Lamothe Law Firm represents towns and parishes with claims against opioid manufacturers and sellers.
Here’s why we got involved.
The “Opioid Crisis” arose from the misuse, abuse, and over-prescription of opioids which include brand-name prescription medications such as e.g., OxyContin, Opana ER, Vicodin, Subsys, and Duragesic, as well as generics such as e.g., oxycodone, hydrocodone, and fentanyl.
There are two primary causes of this crisis:
(a) A marketing scheme involving the false and deceptive marketing of prescription opioids, which was designed to dramatically increase the demand for and sale of opioids and opioid prescriptions; and
(b) A supply chain scheme which failed to identify suspicious orders of prescription opioids, maintain effective controls against diversion, and halt suspicious orders when they were identified, thereby contributing to the oversupply of such drugs and fueling an illegal secondary market.

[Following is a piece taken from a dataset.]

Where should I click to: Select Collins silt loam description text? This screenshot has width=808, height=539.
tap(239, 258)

From 1999 through 2016, opioid drug overdoses killed more than 350,000 Americans. Provisional figures for 2017 are 49,068 deaths, so the total then was approximately 400,000 overdose deaths. To understand how many overdose deaths have occurred, let’s compare the 1999 to 2016 domestic opioid drug overdose deaths to the total number of American combat casualties in all wars since 1776:
War of Independence: 4,435
Civil War (both sides): 498,332
World War One: 53,402
World War Two: 291,557
Korean War: 36,574
Viet Nam War: 58,220
Persian Gulf War: 383
Iraq War: 4,410
Afghanistan War: 2,184
If the Civil War is excluded, American combat deaths total 451,165 since the War of Independence. If 50,000 Americans die of opioid drug overdoses in 2018, by January 1, 2019 (already one year ago) the 20-year opioid death total will exceed 242 years of military combat deaths.

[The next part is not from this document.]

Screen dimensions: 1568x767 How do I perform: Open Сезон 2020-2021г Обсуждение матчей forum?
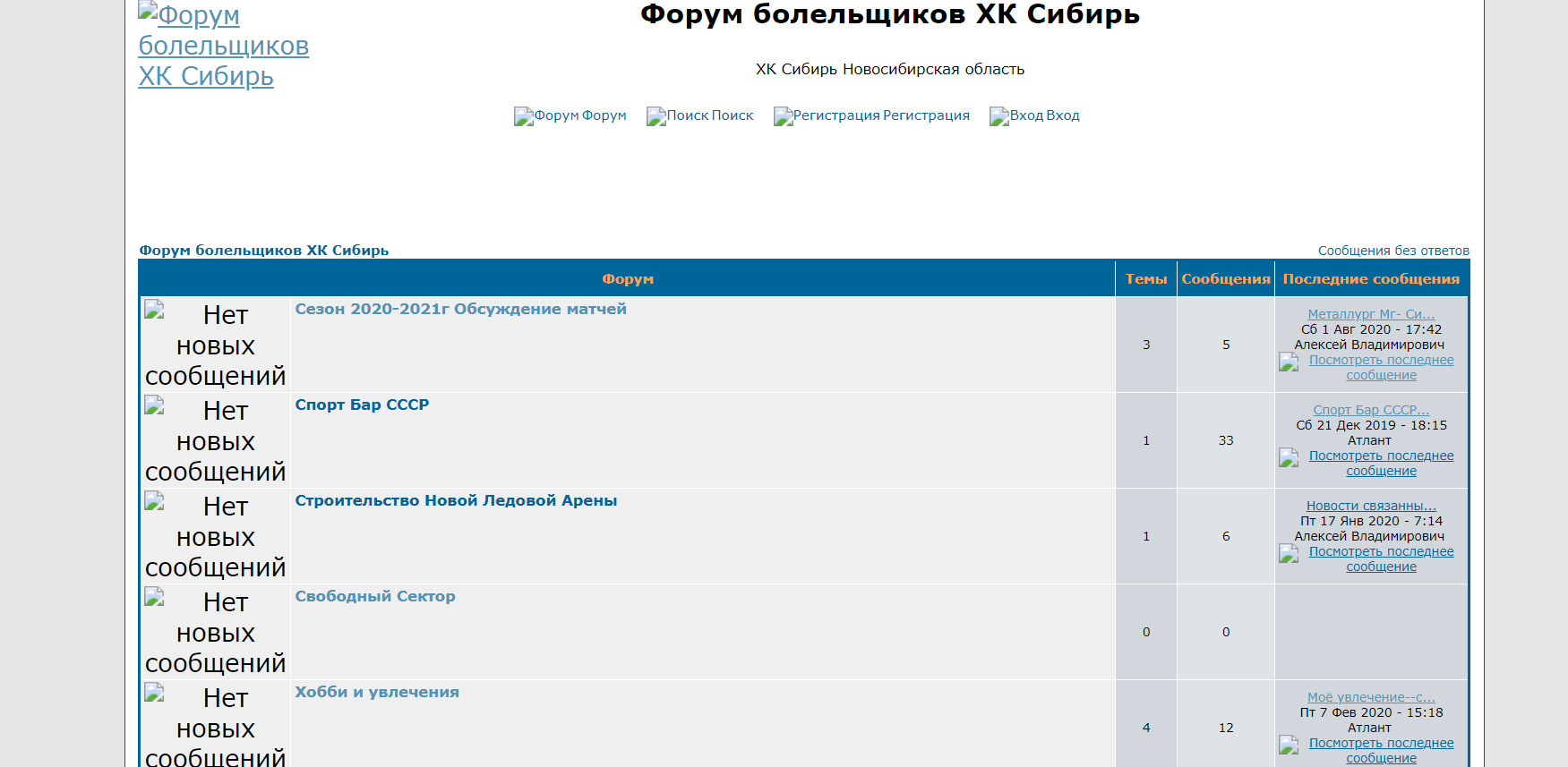460,309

Between 1999 and 2016, over 200,000 persons died from opioids prescribed by doctors to treat pain. According to the American Society of Addiction Medicine, 80% of people who initiated heroin use in the past decade started with prescription opioids. Drug overdoses are now the leading cause of death for Americans under 50.

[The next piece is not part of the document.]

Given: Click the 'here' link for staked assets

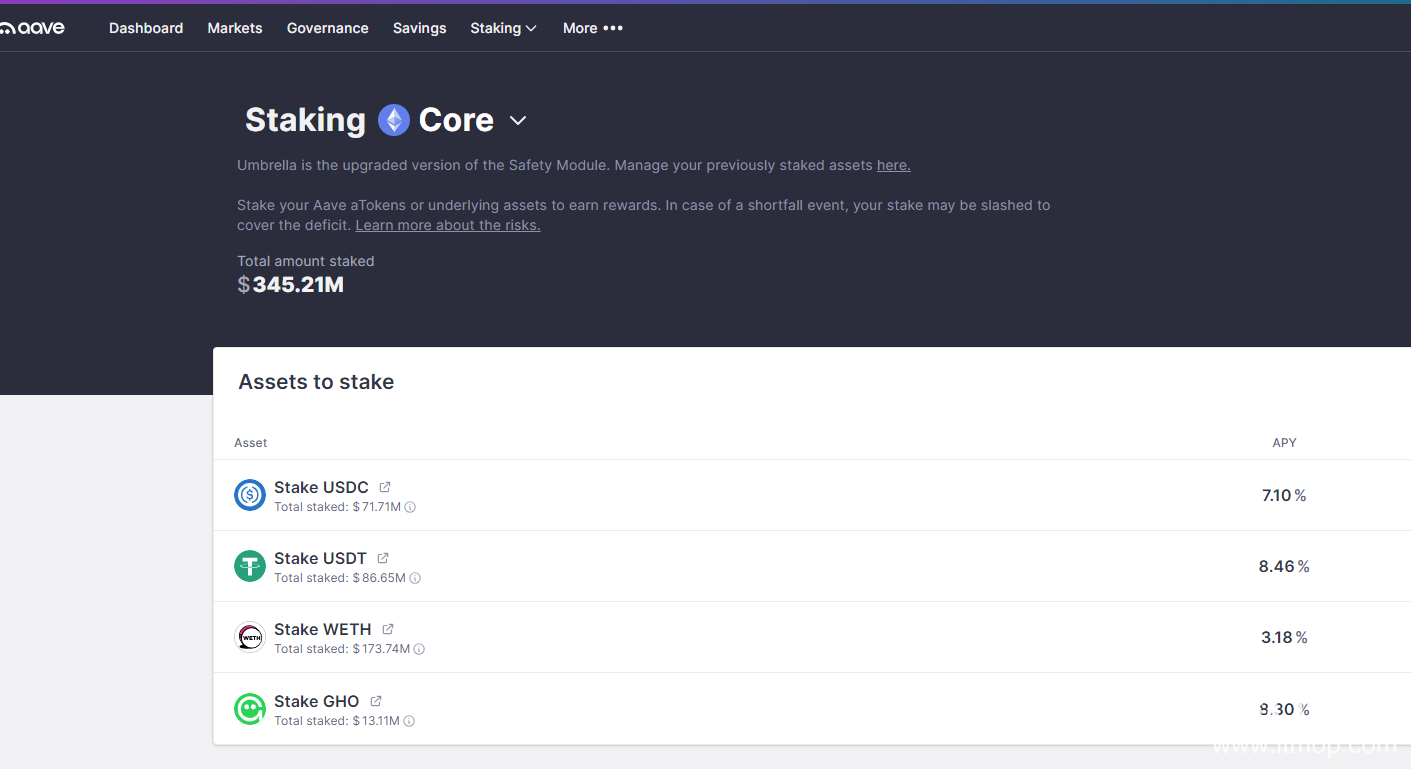Looking at the screenshot, I should point(893,165).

In 2016, 289 million prescriptions for opioids were filled in the U.S.—enough to medicate every adult in America around the clock for a month. Opioid use has resulted in addiction, abuse, overdose and death, which in turn has had severe and far-reaching public health, social services, and criminal justice consequences. The costs are typically borne by governmental entities such as towns, cities, and parishes.
The costly responses to the Opioid Crisis include the handling of emergency responses to overdoses, providing addiction treatment, handling opiod-related investigations, arrests, adjudications, and incarcerations, treating opioid-dependent newborns in neonatal intensive care units, burying the dead, and placing thousands of children in foster care placements, among others.
The bottom line is that the burdens imposed are not the normal or typical burdens of government programs and services. Rather, these are extraordinary costs and losses that are directly related to the avalanche of opioid drugs in our communities. They have created a public nuisance and a blight. Governmental entities, and the services they provide their citizens, have been strained to the breaking point by this public health crisis.